Minds are easy to reach out and (touch). To read (surface thoughts or projected transmissions or one delicate thing), or to transmit to, or to (wraparound/guard/protect).
"I don't mind if you read my mind. Jake prefers to reserve same for pack and in principle me. That having been said, I contain the unabridged memories of a lot of other people, some of whom are alive to object, and while keeping those genuinely private is a lost cause by now it'd on the whole be better if you didn't look at any memories that aren't mine in the first person."
"Right." (He's her wolf, he loves/trusts/needs her with a devotion that is quite beyond reason, this is complicated but for them the complications are long enough ago to have settled into the background, it is quite unlikely that there are any forms of intimacy-with-her that he would not want.)
"Hmm. My telepathy is genetic, and I have it because of genes other than the one that activates it--" '(impression of how the X-Gene works, granting powers according to the information in seemingly useless and unrelated genes)' "--and I really do not even a little want to risk losing it."
"In addition to 'Princess'," Jake puts in.
"Yes. She's dead.

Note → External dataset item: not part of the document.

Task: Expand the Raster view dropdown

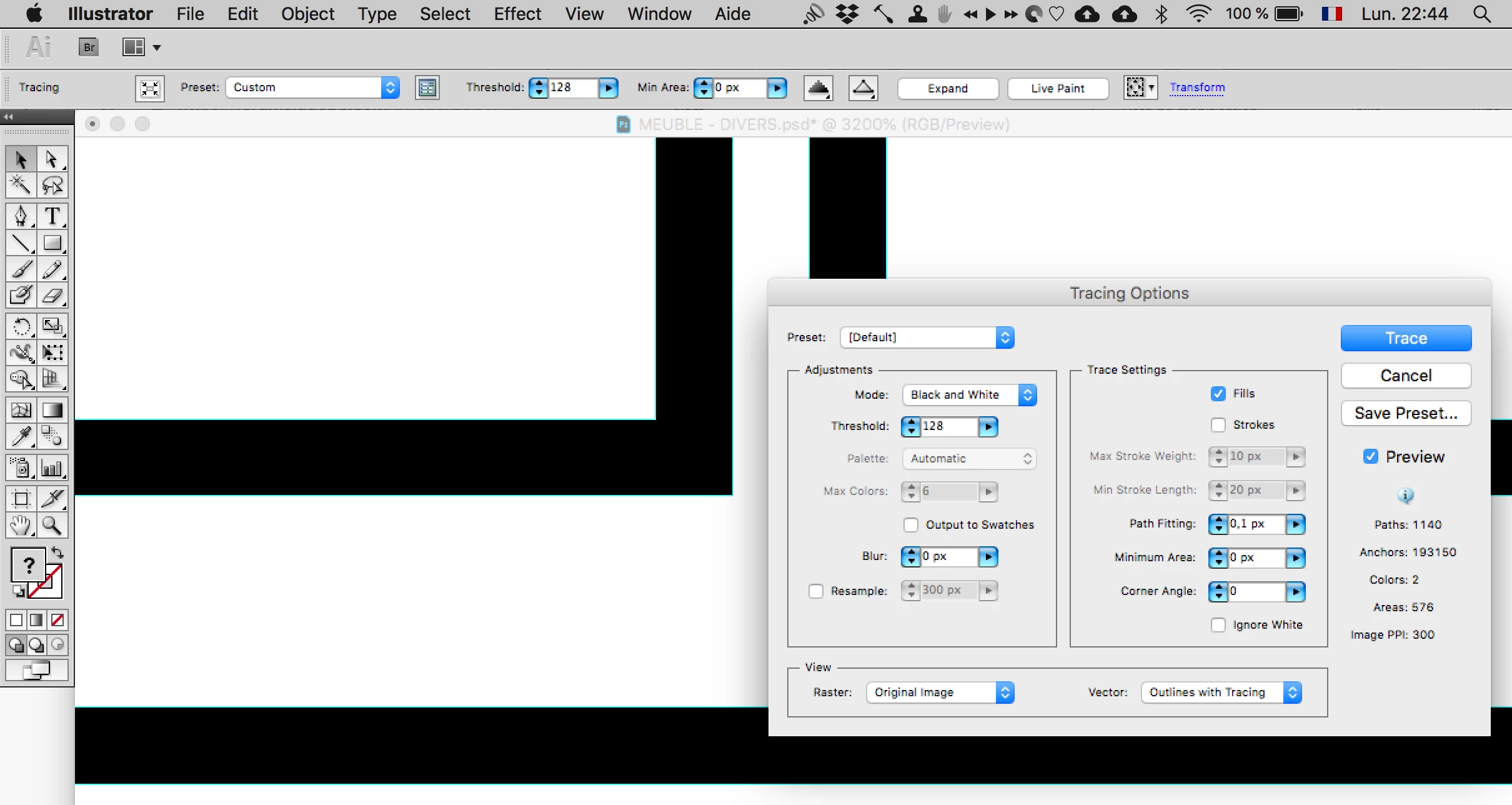Action: pos(940,692)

Although Mama's general dislike of things that remind her of Chelsea might make her unfavorably disposed if you did apply to be turned, so I definitely can't guarantee results. It doesn't help that you're from another world and would probably wind up outside her jurisdiction eventually."
"I understand. And she has exceptions. My father reads minds less voluntarily than you do; she's careful about making sure no one is in his range without being okay with that, outside of extreme circumstances. But she might decide you'd make a dangerous vampire she'd have no hope of containing if it came to the necessity. You're much stronger and more general and longer-ranged than Chelsea was, and you don't work by witchcraft so Mama's immunity might or might not cover you."
"I bring home other things too, but if I overdo it I don't get new doors for longer than usual, so I try to keep it to the essentials - yes golden bubbly and interesting feats of materials engineering, no parts for spaceships that break the speed of light."
"I brought home some stuff on limb regeneration once. Turning into a vampire can't do that. But things that turning into a vampire can fix are less the focus - Mama approves of public health measures and I've brought vaccines and the like before but I haven't found anything that will do proper immortality besides vampirism and we're already doing that as fast as we can."
"It doesn't. So now we have expensive, hard-to-maintain extradimensional tech to handle re-replacing those hips with bone. And it has to be a genetic match, not because they'd have time to reject the bone but because if the hipbone turns with the rest of the person and it's different it'll generate different vampire venom and that will create mildly uncomfortable scar tissue."
"Pale. If you're already pale for a human when you turn you wind up almost pure white; people who were darker stop getting paler only just short of that. Eye color changes, depending on recency of turning and diet. Thirsty. Volatile for the first while, although that shortens and attenuates considerably when people know what they're getting into ahead of time. Very strong, tough, fast, precise. Perfect recall. Turning symmetrizes and smooths out, so many people like their looks better afterwards. Vampires don't sleep. It often improves or sometimes even adds de novo witchcraft. Vampires can completely heal from any injury without scarring as long as the injury wasn't inflicted by another vampire's teeth, all the pieces can be found, and they're brought into contact with their missing parts soon enough that they haven't completely dried out. They smell bad to werewolves, and vice-versa. Female vampires can't bear children. And they're about room-temperature, a little colder."